In enforced exile, windows opened onto vistas I could never have imagined beneath Syria’s pall of injustice. A deeper understanding of justice took root, one that reaches beyond legal texts and courtroom walls. It no longer suffices to watch the statues of tyrants fall or their portraits burn, images that for years stained my sight and burdened my spirit. I now imagine a homeland in which Syrian identity is remade: a country that recognises my existence as a woman not as a pale margin, but as a creative force helping to carve its identity anew, letter by letter; a country that acknowledges my active share in every brick it lays, from the small procedures of daily life to the most fateful decisions; a country where my opportunities equal any man’s, without discrimination, bias, labels or condescension.
My hope goes beyond repairing collapsed buildings, cracked roads and shattered bridges. What I aspire to is building structures that truly connect and help mend the social fabric; that is my aim: to nurture values in my fellow Syrians’ hearts before their minds -values that will ensure the next generations do not reproduce new forms of dictatorship or allow the tragedies of the past to recur. I want women at the core of decision-making, at every level of reconstruction, not as victims to be consoled, but as skilled experts with depth of vision and wisdom; agents of change whose hard-won experience can widen our common vision for a colourful, diverse Syria, a vision that embraces all without exception and draws strength from the variety of our voices.
What keeps me awake, day and night, is fear that Syria will lose its latent energies, its bright minds honed by bitter experience, and its women capable of profound transformation – who through years of forced silence and systematic exclusion, have grown used to absence. If that does not change, Syria will lose what is most precious: the possibility of true renewal, of taking flight on wings equal in strength.
But I will not sit with my hands tied, nor wait for an official invitation. I have already begun, despite distance and the difficulty of communication, to weave threads of hope and connect with women inside Syria, speaking with them, exchanging ideas and visions to design a small community centre, a nucleus for larger projects and a seed for a different future. To some, it may look like blueprints destined to be only ink on paper, or a dream beyond reach in today’s reality. To me it is the first brick in a new edifice of justice, built from a solid base, from people’s real needs, not from the brittle summit that keeps reproducing itself.
In this envisioned women’s community centre, I see the Syria of the future taking shape: a safe space for women to speak freely, to develop latent skills, and to take an active part in decisions that shape their lives and communities. I picture training workshops preparing them to lead in fields from innovative technology to the fine arts, from enlightened politics to a thriving economy; a living platform for dialogue on shared concerns; and a warm incubator for creative initiatives aimed at repairing society and rebuilding it anew in a spirit of cooperation and complementarity. This centre is no token space; it will be a working engine of change.

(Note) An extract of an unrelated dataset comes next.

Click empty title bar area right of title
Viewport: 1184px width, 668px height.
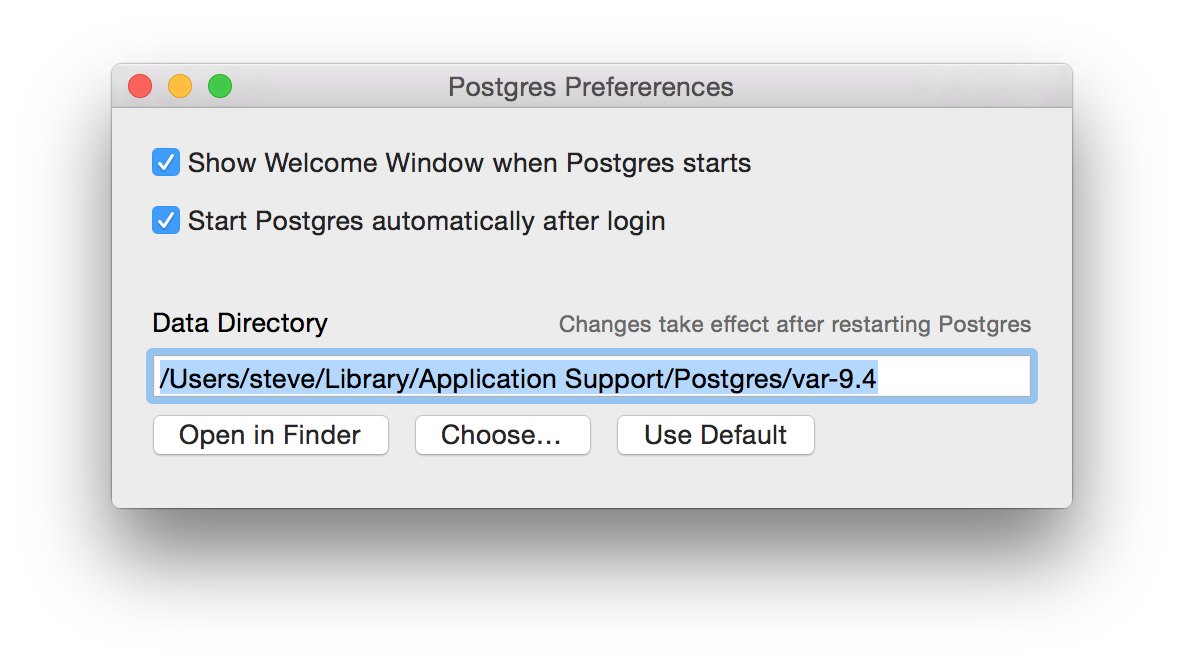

I aspire to a homeland where women’s voices are heard in planning committees as well as in school corridors; where a woman is elected not only because she is trustworthy, but because she has vision. And I will hold to my promise to do my part to get there: to return home, not to reclaim the past, but to help build the foundations yet to be laid.
By: Hanan Al-Lakkoud, a civil engineer and nonviolent activist from Darayya.